Exercise directions: Restate the entries below without a single change.

[Opening Exercise data section]

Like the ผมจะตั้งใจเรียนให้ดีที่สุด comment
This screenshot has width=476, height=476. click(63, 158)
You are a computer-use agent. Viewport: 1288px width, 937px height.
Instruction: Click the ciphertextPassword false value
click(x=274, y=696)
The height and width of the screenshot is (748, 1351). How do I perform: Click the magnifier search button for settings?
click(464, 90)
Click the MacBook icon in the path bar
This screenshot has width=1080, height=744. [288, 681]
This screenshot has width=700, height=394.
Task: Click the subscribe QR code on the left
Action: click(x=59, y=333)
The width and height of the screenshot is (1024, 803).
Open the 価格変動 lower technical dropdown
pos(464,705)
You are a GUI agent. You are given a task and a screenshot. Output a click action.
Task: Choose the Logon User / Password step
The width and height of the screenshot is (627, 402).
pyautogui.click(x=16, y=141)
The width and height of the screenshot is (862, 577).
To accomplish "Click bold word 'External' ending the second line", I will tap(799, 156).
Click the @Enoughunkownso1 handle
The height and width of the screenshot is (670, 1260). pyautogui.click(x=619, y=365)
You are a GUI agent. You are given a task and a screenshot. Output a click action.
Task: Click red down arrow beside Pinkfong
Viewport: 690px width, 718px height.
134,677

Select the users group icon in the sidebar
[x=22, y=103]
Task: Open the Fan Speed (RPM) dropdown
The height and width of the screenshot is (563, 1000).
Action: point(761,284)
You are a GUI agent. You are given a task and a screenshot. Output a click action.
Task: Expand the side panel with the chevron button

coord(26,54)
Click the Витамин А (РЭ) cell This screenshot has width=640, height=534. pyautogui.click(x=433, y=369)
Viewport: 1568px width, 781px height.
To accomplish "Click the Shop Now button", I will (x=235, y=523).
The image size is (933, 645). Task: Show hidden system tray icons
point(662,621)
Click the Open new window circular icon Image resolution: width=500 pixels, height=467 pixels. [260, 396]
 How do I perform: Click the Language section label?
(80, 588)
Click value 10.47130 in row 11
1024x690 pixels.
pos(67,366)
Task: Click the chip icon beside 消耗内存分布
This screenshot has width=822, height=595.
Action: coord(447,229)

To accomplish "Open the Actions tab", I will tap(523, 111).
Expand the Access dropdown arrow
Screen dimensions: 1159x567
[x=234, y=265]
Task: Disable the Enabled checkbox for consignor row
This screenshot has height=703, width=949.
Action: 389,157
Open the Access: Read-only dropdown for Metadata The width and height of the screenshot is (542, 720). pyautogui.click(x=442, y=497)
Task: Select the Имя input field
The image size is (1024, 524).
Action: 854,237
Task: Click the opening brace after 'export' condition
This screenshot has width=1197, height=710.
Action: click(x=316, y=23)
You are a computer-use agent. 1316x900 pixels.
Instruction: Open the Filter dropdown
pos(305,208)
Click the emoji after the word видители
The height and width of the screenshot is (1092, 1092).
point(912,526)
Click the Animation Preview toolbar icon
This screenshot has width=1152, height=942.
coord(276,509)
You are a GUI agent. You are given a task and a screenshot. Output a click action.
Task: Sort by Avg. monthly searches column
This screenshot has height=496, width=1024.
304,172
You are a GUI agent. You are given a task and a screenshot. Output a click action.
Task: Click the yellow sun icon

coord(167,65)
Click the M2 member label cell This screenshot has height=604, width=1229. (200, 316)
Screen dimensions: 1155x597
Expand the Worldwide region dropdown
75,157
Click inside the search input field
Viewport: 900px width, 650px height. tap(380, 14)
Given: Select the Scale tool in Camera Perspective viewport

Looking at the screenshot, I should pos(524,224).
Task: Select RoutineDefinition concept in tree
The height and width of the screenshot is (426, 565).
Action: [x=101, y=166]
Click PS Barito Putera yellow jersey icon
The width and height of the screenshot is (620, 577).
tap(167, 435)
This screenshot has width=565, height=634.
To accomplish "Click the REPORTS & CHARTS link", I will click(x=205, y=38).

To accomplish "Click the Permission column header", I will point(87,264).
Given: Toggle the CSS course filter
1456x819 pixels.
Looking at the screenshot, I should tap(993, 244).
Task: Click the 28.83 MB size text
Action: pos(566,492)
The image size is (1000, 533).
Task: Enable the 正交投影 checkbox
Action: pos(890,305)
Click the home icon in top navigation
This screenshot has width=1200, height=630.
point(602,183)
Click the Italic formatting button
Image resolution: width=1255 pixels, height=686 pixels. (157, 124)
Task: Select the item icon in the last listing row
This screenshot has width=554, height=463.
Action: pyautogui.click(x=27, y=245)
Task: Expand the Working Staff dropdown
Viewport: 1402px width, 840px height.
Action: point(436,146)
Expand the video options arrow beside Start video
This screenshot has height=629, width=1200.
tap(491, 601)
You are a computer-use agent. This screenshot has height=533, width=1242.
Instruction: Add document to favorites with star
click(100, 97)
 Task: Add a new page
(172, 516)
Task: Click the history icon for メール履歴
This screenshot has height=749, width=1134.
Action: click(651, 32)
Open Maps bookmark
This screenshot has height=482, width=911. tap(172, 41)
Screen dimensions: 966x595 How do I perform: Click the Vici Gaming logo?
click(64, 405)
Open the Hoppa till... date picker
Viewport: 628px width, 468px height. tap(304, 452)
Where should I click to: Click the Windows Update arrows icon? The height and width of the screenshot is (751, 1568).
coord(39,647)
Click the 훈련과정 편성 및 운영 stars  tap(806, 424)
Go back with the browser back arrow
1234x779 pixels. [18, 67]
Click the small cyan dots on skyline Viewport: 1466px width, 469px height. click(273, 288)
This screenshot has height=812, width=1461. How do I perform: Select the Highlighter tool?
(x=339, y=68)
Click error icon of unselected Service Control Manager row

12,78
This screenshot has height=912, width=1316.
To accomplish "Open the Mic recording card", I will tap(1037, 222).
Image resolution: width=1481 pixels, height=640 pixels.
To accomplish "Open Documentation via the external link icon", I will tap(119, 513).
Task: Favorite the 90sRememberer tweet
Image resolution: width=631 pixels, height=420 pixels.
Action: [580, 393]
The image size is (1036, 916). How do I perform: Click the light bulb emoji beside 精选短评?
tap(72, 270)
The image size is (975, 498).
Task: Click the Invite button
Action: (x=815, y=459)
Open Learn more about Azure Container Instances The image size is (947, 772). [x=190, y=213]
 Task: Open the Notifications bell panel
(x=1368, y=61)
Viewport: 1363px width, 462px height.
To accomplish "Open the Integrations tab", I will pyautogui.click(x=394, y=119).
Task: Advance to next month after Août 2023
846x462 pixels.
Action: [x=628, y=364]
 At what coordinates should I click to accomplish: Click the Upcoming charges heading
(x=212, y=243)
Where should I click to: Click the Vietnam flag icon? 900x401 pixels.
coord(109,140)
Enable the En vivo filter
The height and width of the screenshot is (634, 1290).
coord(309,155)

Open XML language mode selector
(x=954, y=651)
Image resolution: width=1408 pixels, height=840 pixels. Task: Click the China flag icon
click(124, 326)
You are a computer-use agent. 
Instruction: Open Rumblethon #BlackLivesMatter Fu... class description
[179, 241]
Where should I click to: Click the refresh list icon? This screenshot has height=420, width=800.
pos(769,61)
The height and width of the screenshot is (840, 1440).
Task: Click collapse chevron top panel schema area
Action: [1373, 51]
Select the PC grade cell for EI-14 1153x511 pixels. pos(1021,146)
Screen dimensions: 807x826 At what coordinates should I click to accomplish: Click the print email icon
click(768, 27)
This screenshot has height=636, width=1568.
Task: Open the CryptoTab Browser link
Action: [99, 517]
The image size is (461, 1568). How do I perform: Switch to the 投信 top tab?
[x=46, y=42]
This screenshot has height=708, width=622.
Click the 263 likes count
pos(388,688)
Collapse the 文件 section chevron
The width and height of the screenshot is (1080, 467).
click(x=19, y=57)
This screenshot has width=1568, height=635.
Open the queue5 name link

[Closing Exercise data section]

Answer to this problem:
Like the ผมจะตั้งใจเรียนให้ดีที่สุด comment
This screenshot has width=476, height=476. click(63, 158)
You are a computer-use agent. Viewport: 1288px width, 937px height.
Instruction: Click the ciphertextPassword false value
click(x=274, y=696)
The height and width of the screenshot is (748, 1351). How do I perform: Click the magnifier search button for settings?
click(464, 90)
Click the MacBook icon in the path bar
This screenshot has width=1080, height=744. [288, 681]
This screenshot has width=700, height=394.
Task: Click the subscribe QR code on the left
Action: click(x=59, y=333)
The width and height of the screenshot is (1024, 803).
Open the 価格変動 lower technical dropdown
pos(464,705)
You are a GUI agent. You are given a task and a screenshot. Output a click action.
Task: Choose the Logon User / Password step
The width and height of the screenshot is (627, 402).
pyautogui.click(x=16, y=141)
The width and height of the screenshot is (862, 577).
To accomplish "Click bold word 'External' ending the second line", I will tap(799, 156).
Click the @Enoughunkownso1 handle
The height and width of the screenshot is (670, 1260). pyautogui.click(x=619, y=365)
You are a GUI agent. You are given a task and a screenshot. Output a click action.
Task: Click red down arrow beside Pinkfong
Viewport: 690px width, 718px height.
134,677

Select the users group icon in the sidebar
[x=22, y=103]
Task: Open the Fan Speed (RPM) dropdown
The height and width of the screenshot is (563, 1000).
Action: point(761,284)
You are a GUI agent. You are given a task and a screenshot. Output a click action.
Task: Expand the side panel with the chevron button

coord(26,54)
Click the Витамин А (РЭ) cell This screenshot has width=640, height=534. pyautogui.click(x=433, y=369)
Viewport: 1568px width, 781px height.
To accomplish "Click the Shop Now button", I will (x=235, y=523).
The image size is (933, 645). Task: Show hidden system tray icons
point(662,621)
Click the Open new window circular icon Image resolution: width=500 pixels, height=467 pixels. [260, 396]
 How do I perform: Click the Language section label?
(80, 588)
Click value 10.47130 in row 11
1024x690 pixels.
pos(67,366)
Task: Click the chip icon beside 消耗内存分布
This screenshot has width=822, height=595.
Action: coord(447,229)

To accomplish "Open the Actions tab", I will tap(523, 111).
Expand the Access dropdown arrow
Screen dimensions: 1159x567
[x=234, y=265]
Task: Disable the Enabled checkbox for consignor row
This screenshot has height=703, width=949.
Action: 389,157
Open the Access: Read-only dropdown for Metadata The width and height of the screenshot is (542, 720). pyautogui.click(x=442, y=497)
Task: Select the Имя input field
The image size is (1024, 524).
Action: 854,237
Task: Click the opening brace after 'export' condition
This screenshot has width=1197, height=710.
Action: click(x=316, y=23)
You are a computer-use agent. 1316x900 pixels.
Instruction: Open the Filter dropdown
pos(305,208)
Click the emoji after the word видители
The height and width of the screenshot is (1092, 1092).
point(912,526)
Click the Animation Preview toolbar icon
This screenshot has width=1152, height=942.
coord(276,509)
You are a GUI agent. You are given a task and a screenshot. Output a click action.
Task: Sort by Avg. monthly searches column
This screenshot has height=496, width=1024.
304,172
You are a GUI agent. You are given a task and a screenshot. Output a click action.
Task: Click the yellow sun icon

coord(167,65)
Click the M2 member label cell This screenshot has height=604, width=1229. (200, 316)
Screen dimensions: 1155x597
Expand the Worldwide region dropdown
75,157
Click inside the search input field
Viewport: 900px width, 650px height. tap(380, 14)
Given: Select the Scale tool in Camera Perspective viewport

Looking at the screenshot, I should pos(524,224).
Task: Select RoutineDefinition concept in tree
The height and width of the screenshot is (426, 565).
Action: [x=101, y=166]
Click PS Barito Putera yellow jersey icon
The width and height of the screenshot is (620, 577).
tap(167, 435)
This screenshot has width=565, height=634.
To accomplish "Click the REPORTS & CHARTS link", I will click(x=205, y=38).

To accomplish "Click the Permission column header", I will point(87,264).
Given: Toggle the CSS course filter
1456x819 pixels.
Looking at the screenshot, I should tap(993, 244).
Task: Click the 28.83 MB size text
Action: pos(566,492)
The image size is (1000, 533).
Task: Enable the 正交投影 checkbox
Action: pos(890,305)
Click the home icon in top navigation
This screenshot has width=1200, height=630.
point(602,183)
Click the Italic formatting button
Image resolution: width=1255 pixels, height=686 pixels. (157, 124)
Task: Select the item icon in the last listing row
This screenshot has width=554, height=463.
Action: pyautogui.click(x=27, y=245)
Task: Expand the Working Staff dropdown
Viewport: 1402px width, 840px height.
Action: point(436,146)
Expand the video options arrow beside Start video
This screenshot has height=629, width=1200.
tap(491, 601)
You are a computer-use agent. This screenshot has height=533, width=1242.
Instruction: Add document to favorites with star
click(100, 97)
 Task: Add a new page
(172, 516)
Task: Click the history icon for メール履歴
This screenshot has height=749, width=1134.
Action: click(651, 32)
Open Maps bookmark
This screenshot has height=482, width=911. tap(172, 41)
Screen dimensions: 966x595 How do I perform: Click the Vici Gaming logo?
click(64, 405)
Open the Hoppa till... date picker
Viewport: 628px width, 468px height. tap(304, 452)
Where should I click to: Click the Windows Update arrows icon? The height and width of the screenshot is (751, 1568).
coord(39,647)
Click the 훈련과정 편성 및 운영 stars  tap(806, 424)
Go back with the browser back arrow
1234x779 pixels. [18, 67]
Click the small cyan dots on skyline Viewport: 1466px width, 469px height. click(273, 288)
This screenshot has height=812, width=1461. How do I perform: Select the Highlighter tool?
(x=339, y=68)
Click error icon of unselected Service Control Manager row

12,78
This screenshot has height=912, width=1316.
To accomplish "Open the Mic recording card", I will tap(1037, 222).
Image resolution: width=1481 pixels, height=640 pixels.
To accomplish "Open Documentation via the external link icon", I will tap(119, 513).
Task: Favorite the 90sRememberer tweet
Image resolution: width=631 pixels, height=420 pixels.
Action: [580, 393]
The image size is (1036, 916). How do I perform: Click the light bulb emoji beside 精选短评?
tap(72, 270)
The image size is (975, 498).
Task: Click the Invite button
Action: (x=815, y=459)
Open Learn more about Azure Container Instances The image size is (947, 772). [x=190, y=213]
 Task: Open the Notifications bell panel
(x=1368, y=61)
Viewport: 1363px width, 462px height.
To accomplish "Open the Integrations tab", I will pyautogui.click(x=394, y=119).
Task: Advance to next month after Août 2023
846x462 pixels.
Action: [x=628, y=364]
 At what coordinates should I click to accomplish: Click the Upcoming charges heading
(x=212, y=243)
Where should I click to: Click the Vietnam flag icon? 900x401 pixels.
coord(109,140)
Enable the En vivo filter
The height and width of the screenshot is (634, 1290).
coord(309,155)

Open XML language mode selector
(x=954, y=651)
Image resolution: width=1408 pixels, height=840 pixels. Task: Click the China flag icon
click(124, 326)
You are a computer-use agent. 
Instruction: Open Rumblethon #BlackLivesMatter Fu... class description
[179, 241]
Where should I click to: Click the refresh list icon? This screenshot has height=420, width=800.
pos(769,61)
The height and width of the screenshot is (840, 1440).
Task: Click collapse chevron top panel schema area
Action: [1373, 51]
Select the PC grade cell for EI-14 1153x511 pixels. pos(1021,146)
Screen dimensions: 807x826 At what coordinates should I click to accomplish: Click the print email icon
click(768, 27)
This screenshot has height=636, width=1568.
Task: Open the CryptoTab Browser link
Action: [99, 517]
The image size is (461, 1568). How do I perform: Switch to the 投信 top tab?
[x=46, y=42]
This screenshot has height=708, width=622.
Click the 263 likes count
pos(388,688)
Collapse the 文件 section chevron
The width and height of the screenshot is (1080, 467).
click(x=19, y=57)
This screenshot has width=1568, height=635.
Open the queue5 name link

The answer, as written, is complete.